GR14. Applying a little reality, if you are the owner of an airfield, with somebody causing a serious problem, who had incidentally already beaten up somebody on the airfield badly for questioning what he was doing, you would find it a little difficult to be whiter than white.
So, he called me, being well away from the airfield. CAA enforcement branch (they who do the prosecuting) are mostly ex Met-coppers, with contacts in all the right places to arrange for appropriate investigations and visits, without it being at-all apparent that somebody local (who doesn't particularly want his house burning down) was involved. I've dealt with enforcement branch before, and on one occasion been an expert witness for a CAA prosecution. They do work closely with the police, and as a known quantity to them, I could talk in confidence.

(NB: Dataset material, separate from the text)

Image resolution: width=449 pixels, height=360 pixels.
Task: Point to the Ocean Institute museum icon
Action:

Yes, the ideal in such situations is to go and talk to the local police or customs. But, such things can become a little messy; hardened criminals (and they don't just exist in TV dramas) will beat people up, put burning newspapers through the letterbox, set light to aeroplanes in hangars. To the chap running his airfield, the current problem is a nuisance, some alternatives could ruin him.
For all I know of-course, the local police are monitoring said crook, and simply waiting for him to do something bad enough that they can lock him up for a nice safe 10 years or so. They're hardly going to come back and give me a report are they, maybe it only appears that they're doing nothing. How would I know?